#### EXERCISE DATA ####

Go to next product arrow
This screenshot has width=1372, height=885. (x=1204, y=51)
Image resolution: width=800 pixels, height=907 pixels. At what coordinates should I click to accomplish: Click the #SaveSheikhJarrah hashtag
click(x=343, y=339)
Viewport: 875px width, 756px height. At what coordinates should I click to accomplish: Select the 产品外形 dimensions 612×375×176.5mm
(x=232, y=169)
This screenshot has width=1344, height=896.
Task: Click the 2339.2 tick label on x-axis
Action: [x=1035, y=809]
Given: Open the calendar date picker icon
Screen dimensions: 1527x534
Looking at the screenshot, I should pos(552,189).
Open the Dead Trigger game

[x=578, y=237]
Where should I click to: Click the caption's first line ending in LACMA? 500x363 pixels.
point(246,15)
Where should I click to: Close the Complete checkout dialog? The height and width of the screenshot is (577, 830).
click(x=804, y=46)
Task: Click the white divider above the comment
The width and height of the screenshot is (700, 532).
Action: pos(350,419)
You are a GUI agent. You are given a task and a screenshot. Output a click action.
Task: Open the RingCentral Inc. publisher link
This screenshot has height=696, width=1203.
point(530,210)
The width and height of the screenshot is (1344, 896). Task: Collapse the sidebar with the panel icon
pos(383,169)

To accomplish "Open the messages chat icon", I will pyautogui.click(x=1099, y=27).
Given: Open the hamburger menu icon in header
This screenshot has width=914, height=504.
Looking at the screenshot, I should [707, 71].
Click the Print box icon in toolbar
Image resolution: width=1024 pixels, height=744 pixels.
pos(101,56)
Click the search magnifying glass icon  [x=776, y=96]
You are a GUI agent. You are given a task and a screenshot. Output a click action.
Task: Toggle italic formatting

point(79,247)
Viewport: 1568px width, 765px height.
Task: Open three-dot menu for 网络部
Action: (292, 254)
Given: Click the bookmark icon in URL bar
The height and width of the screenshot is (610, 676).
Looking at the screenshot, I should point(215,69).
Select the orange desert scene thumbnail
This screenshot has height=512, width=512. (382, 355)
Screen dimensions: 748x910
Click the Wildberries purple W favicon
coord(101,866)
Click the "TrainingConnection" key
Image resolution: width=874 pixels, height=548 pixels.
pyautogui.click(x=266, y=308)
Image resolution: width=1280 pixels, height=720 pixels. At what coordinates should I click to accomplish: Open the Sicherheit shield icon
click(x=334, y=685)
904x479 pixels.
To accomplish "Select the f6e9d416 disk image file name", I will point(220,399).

####

WHAT THIS TASK INVOLVES:
Show every line of the data in which the word "will" appears.

RESULT:
To accomplish "Open the messages chat icon", I will pyautogui.click(x=1099, y=27).
To accomplish "Select the f6e9d416 disk image file name", I will point(220,399).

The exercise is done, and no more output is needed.